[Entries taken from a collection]
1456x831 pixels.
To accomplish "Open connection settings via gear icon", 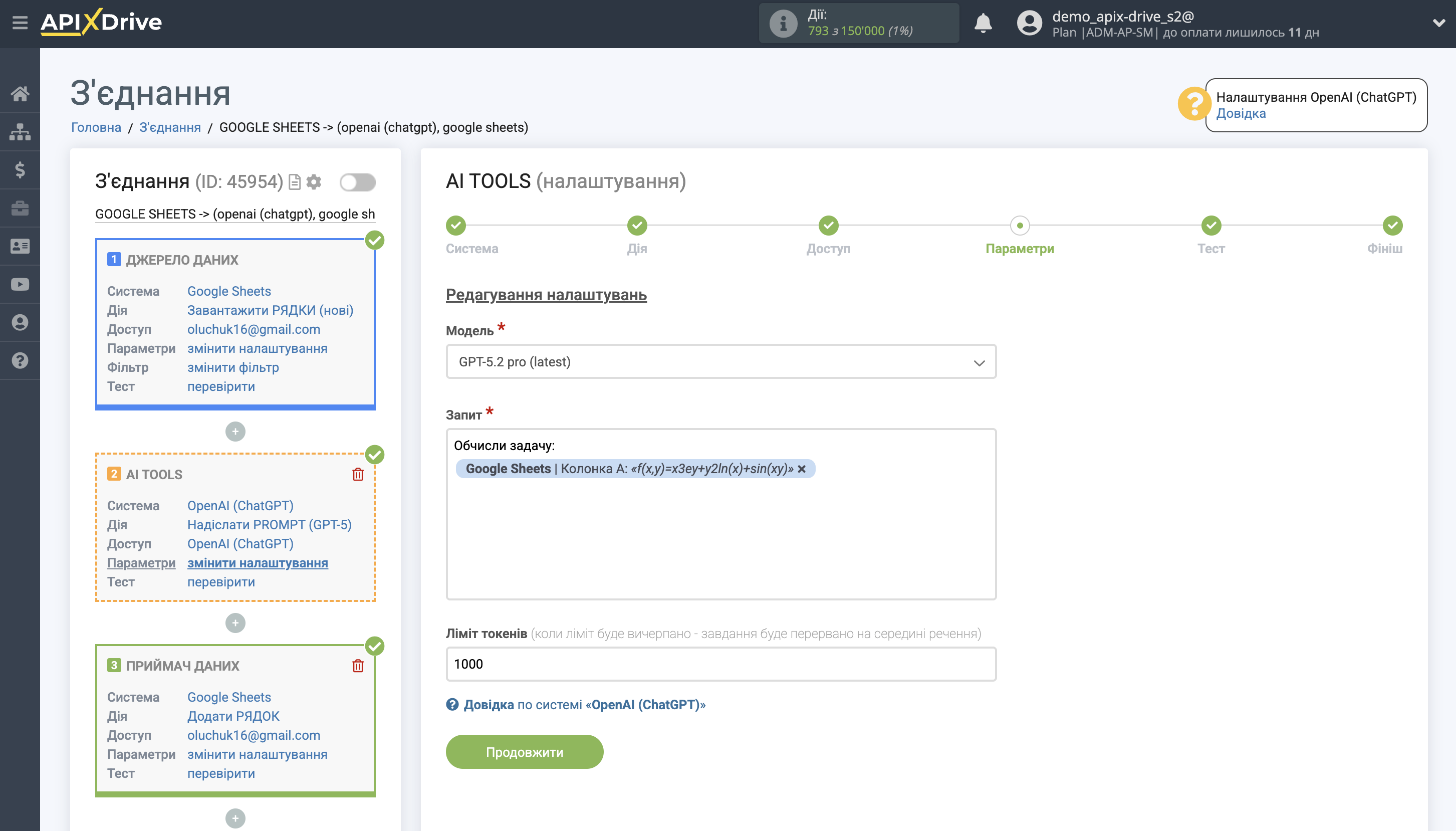I will click(313, 181).
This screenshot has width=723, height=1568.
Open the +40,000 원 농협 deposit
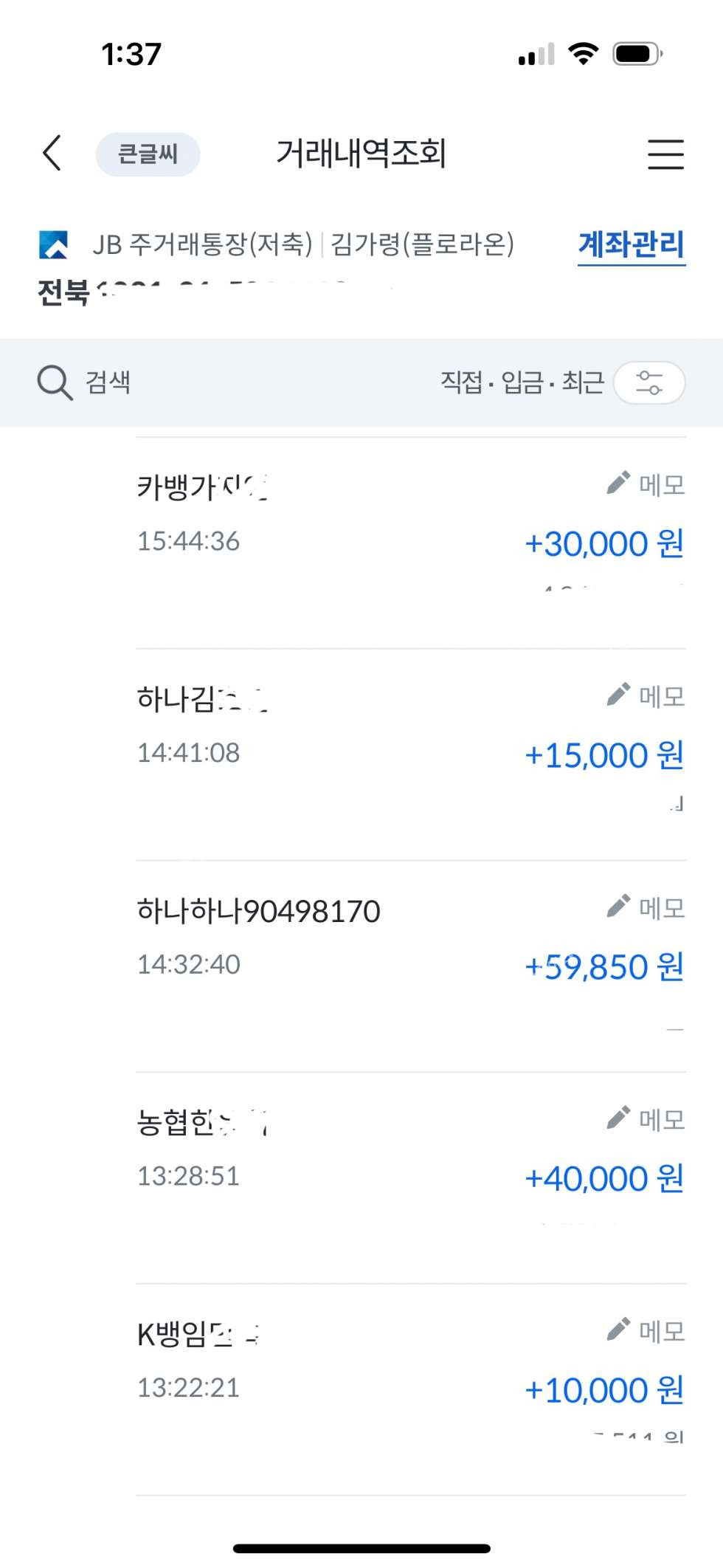[603, 1179]
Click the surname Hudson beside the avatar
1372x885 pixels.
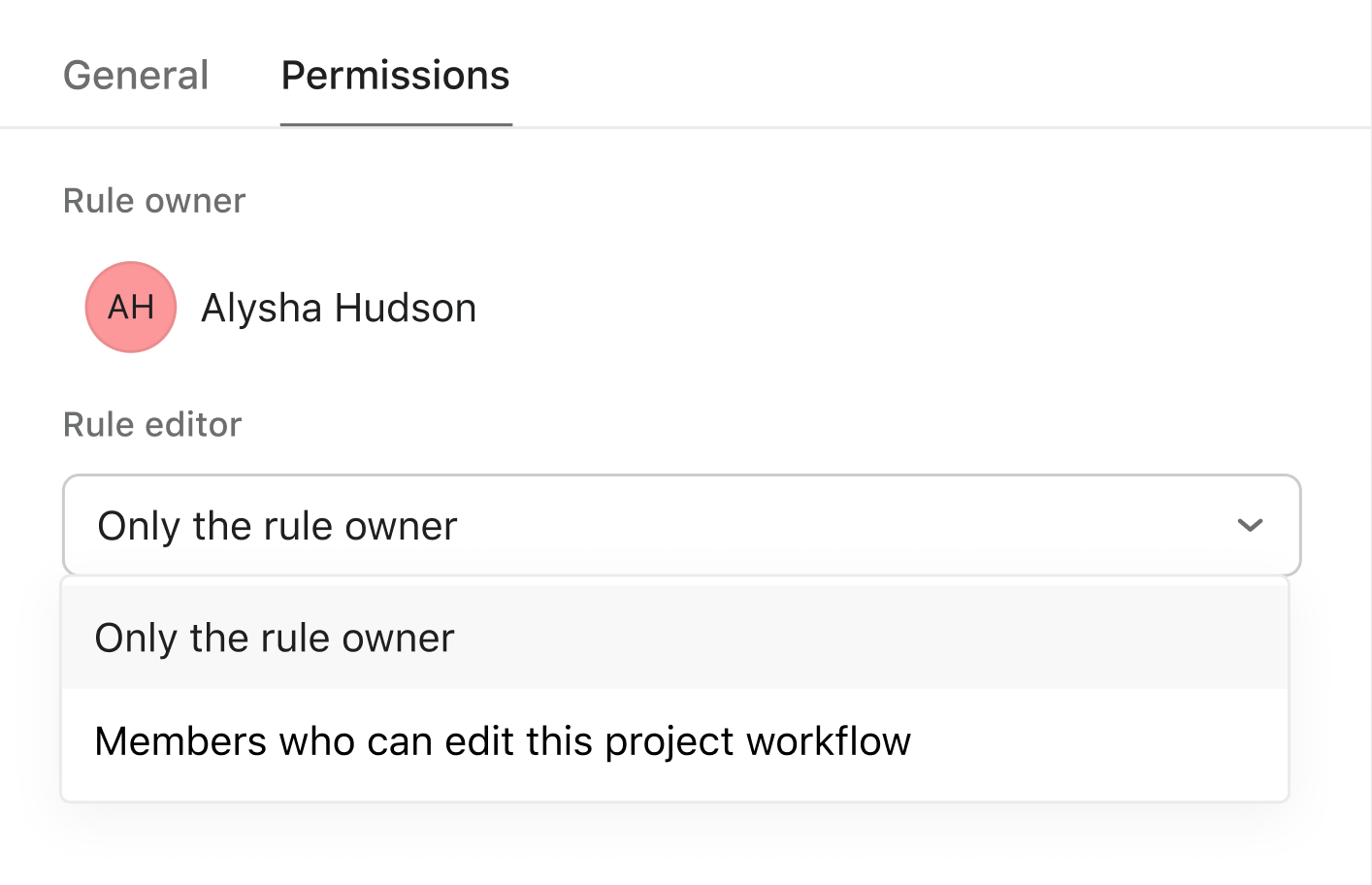point(406,309)
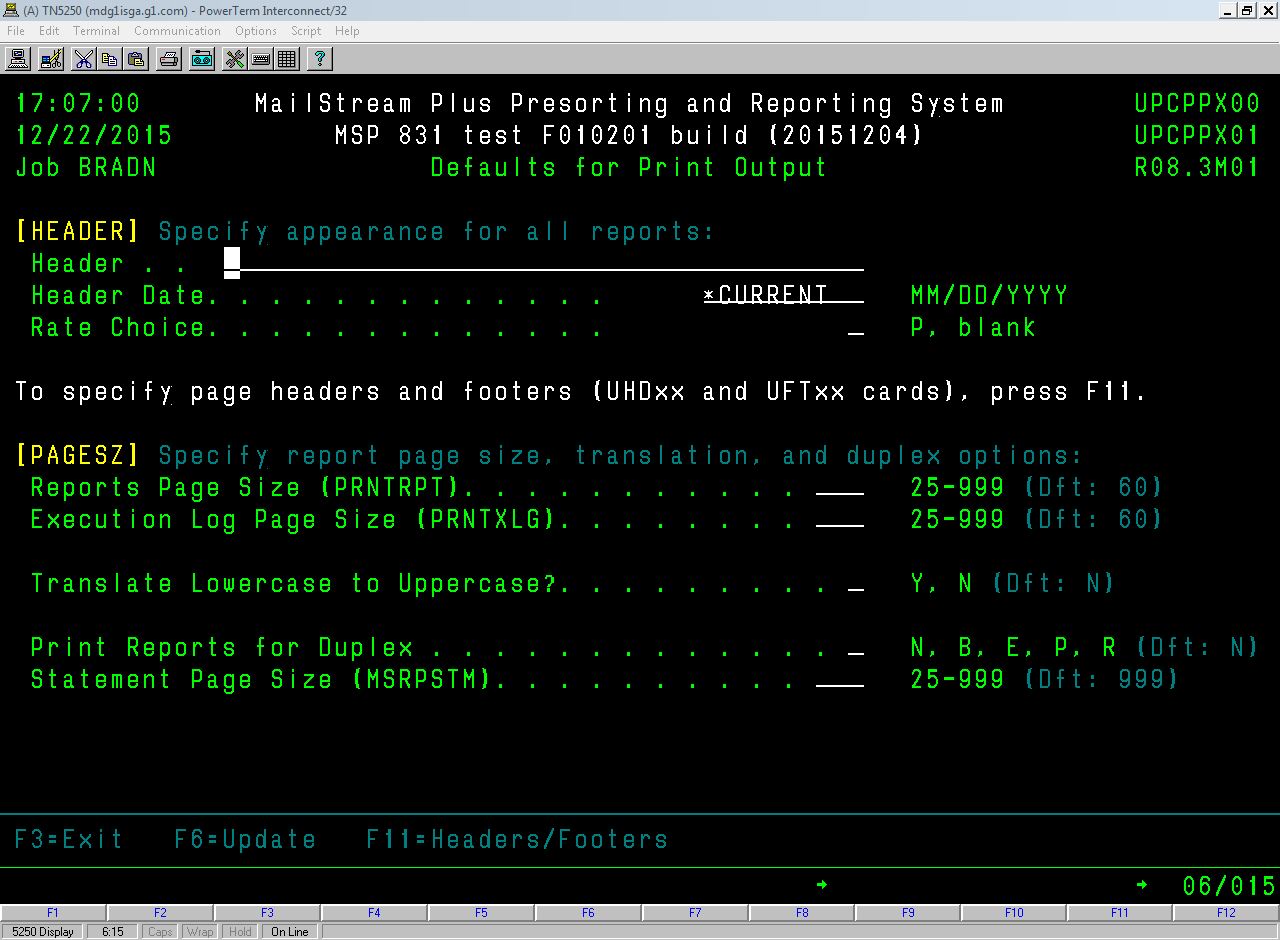Click the On Line status indicator
This screenshot has height=940, width=1280.
pos(288,931)
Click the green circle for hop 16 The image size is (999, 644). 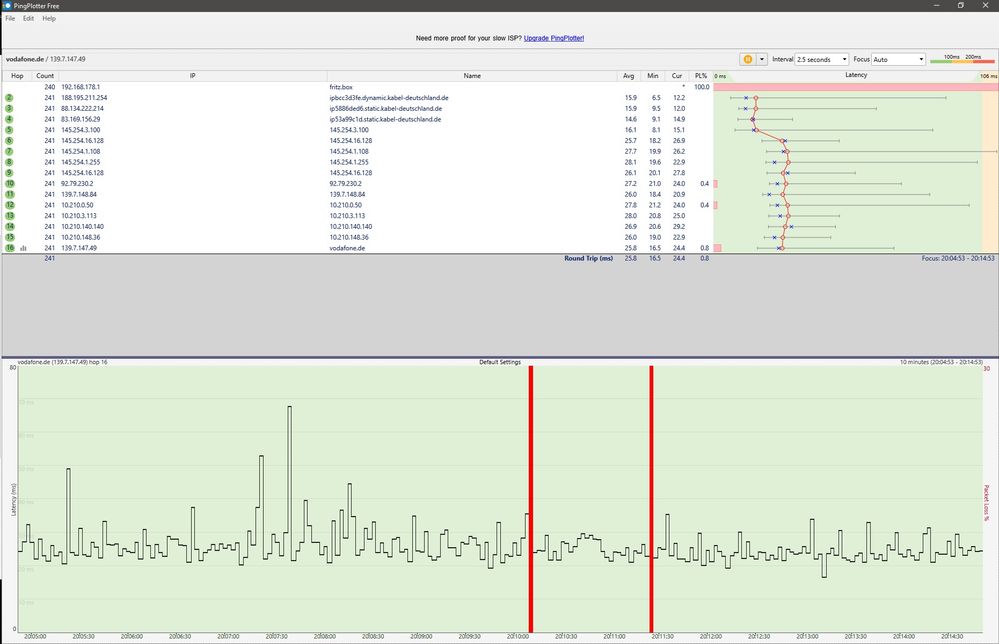pos(8,247)
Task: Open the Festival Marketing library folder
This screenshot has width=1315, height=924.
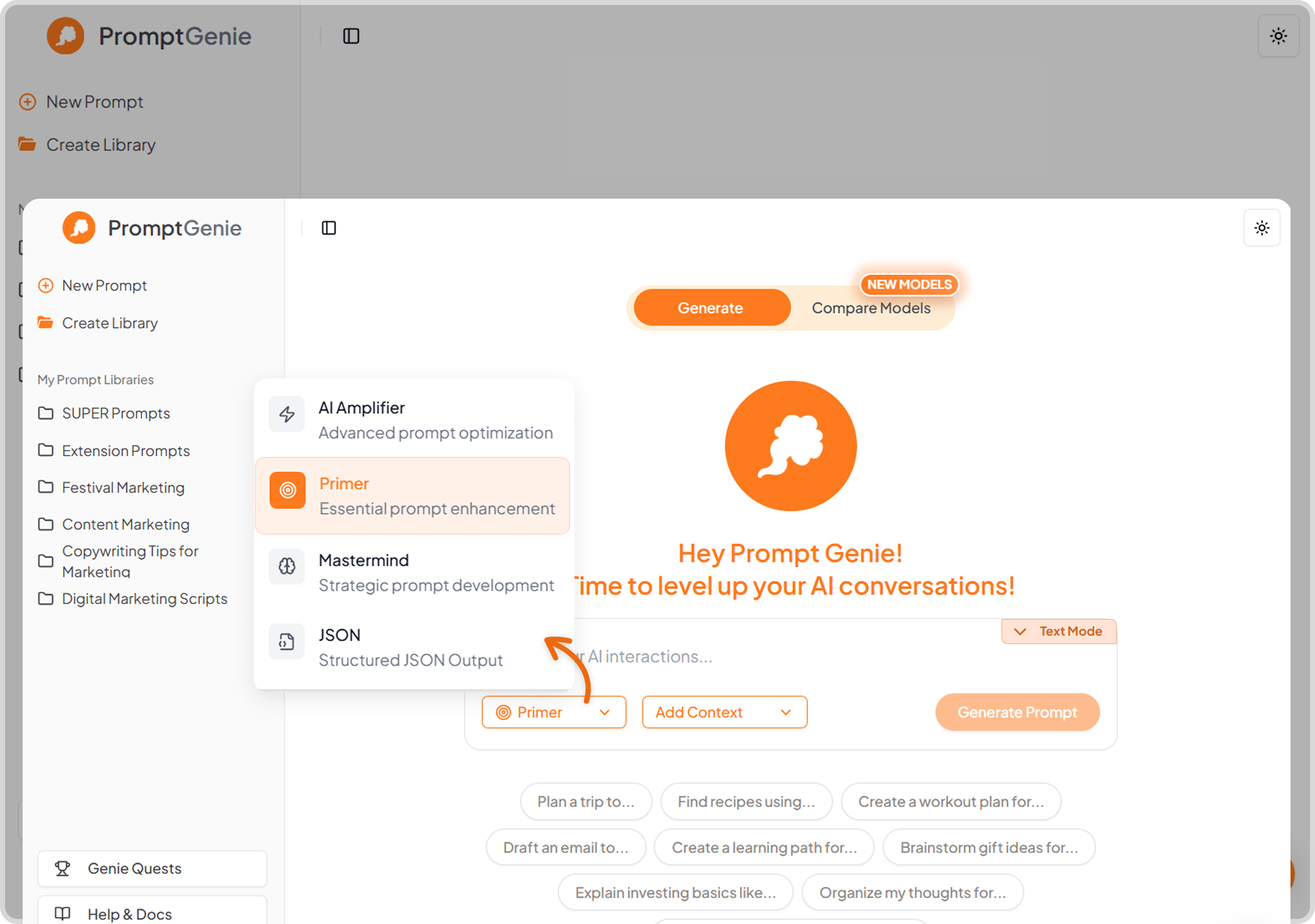Action: tap(123, 488)
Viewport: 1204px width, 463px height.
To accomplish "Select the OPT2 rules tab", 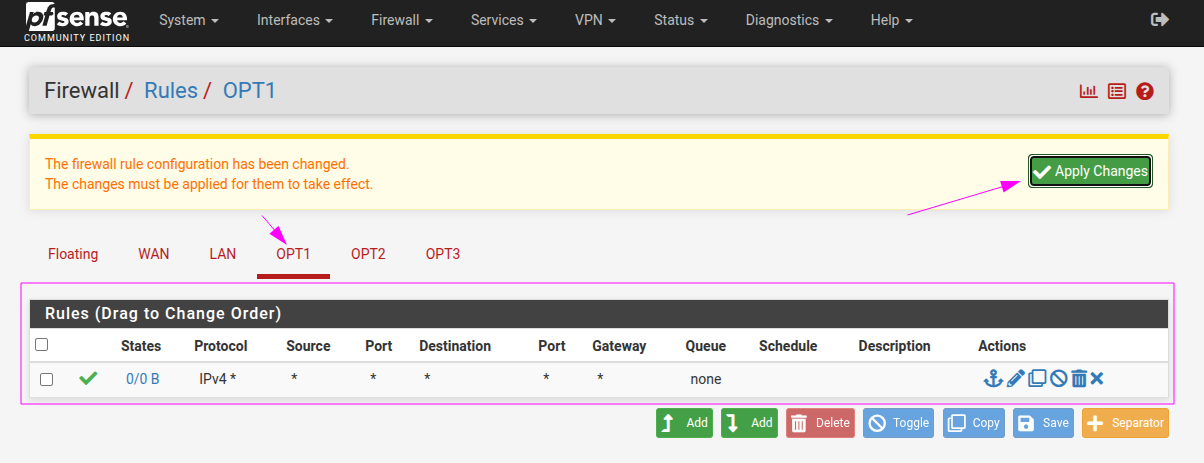I will pyautogui.click(x=368, y=254).
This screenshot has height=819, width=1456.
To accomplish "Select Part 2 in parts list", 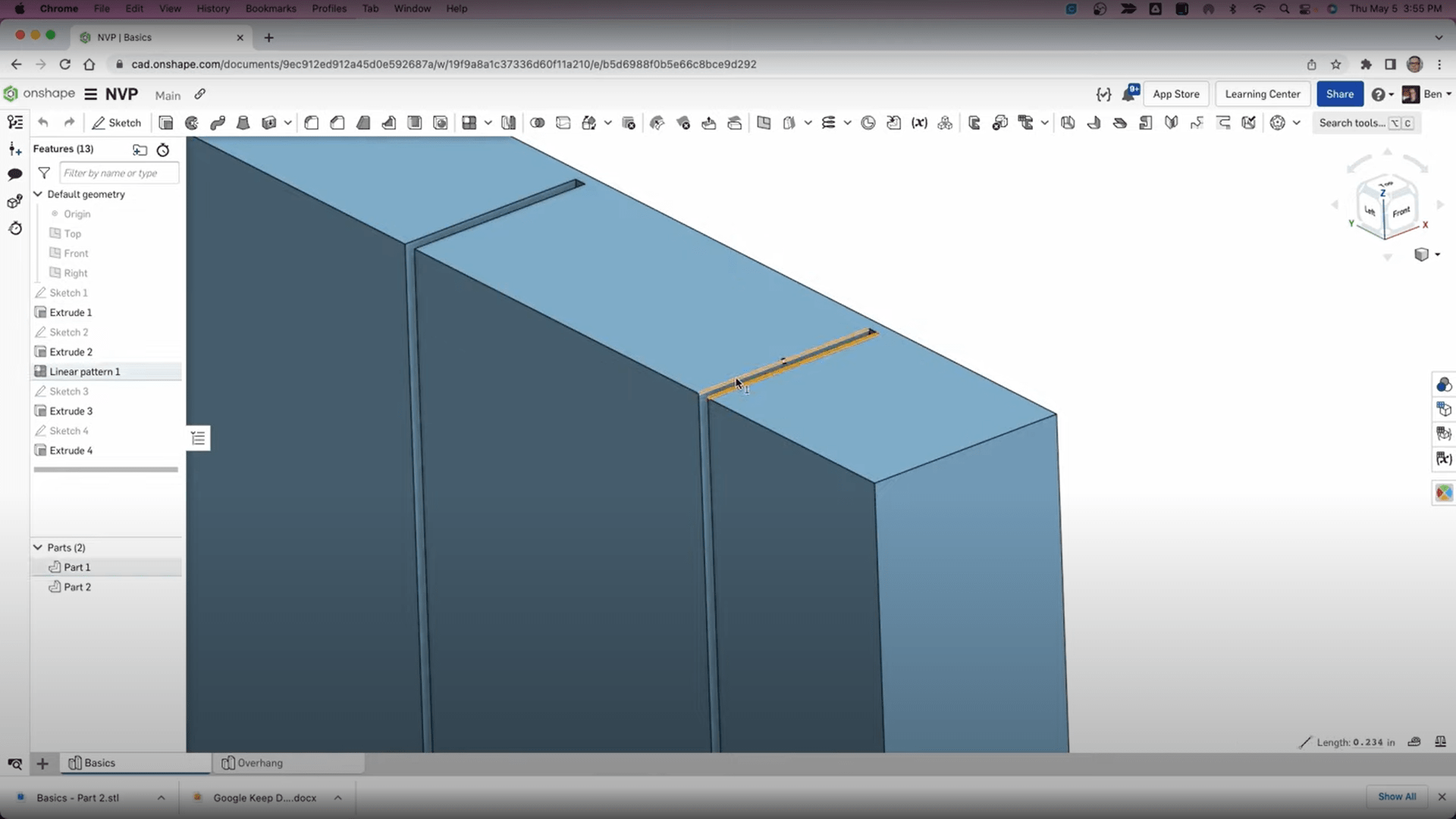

Goal: Recast everything from the line containing "This screenshot has height=819, width=1456." down to the last of the lines above as a Markdown table with the columns Row and Line. Omit blank lines and leave the pictures out.

Result below:
| Row | Line |
|---|---|
| 1 | This screenshot has height=819, width=1456. |
| 2 | To accomplish "Select Part 2 in parts list",  |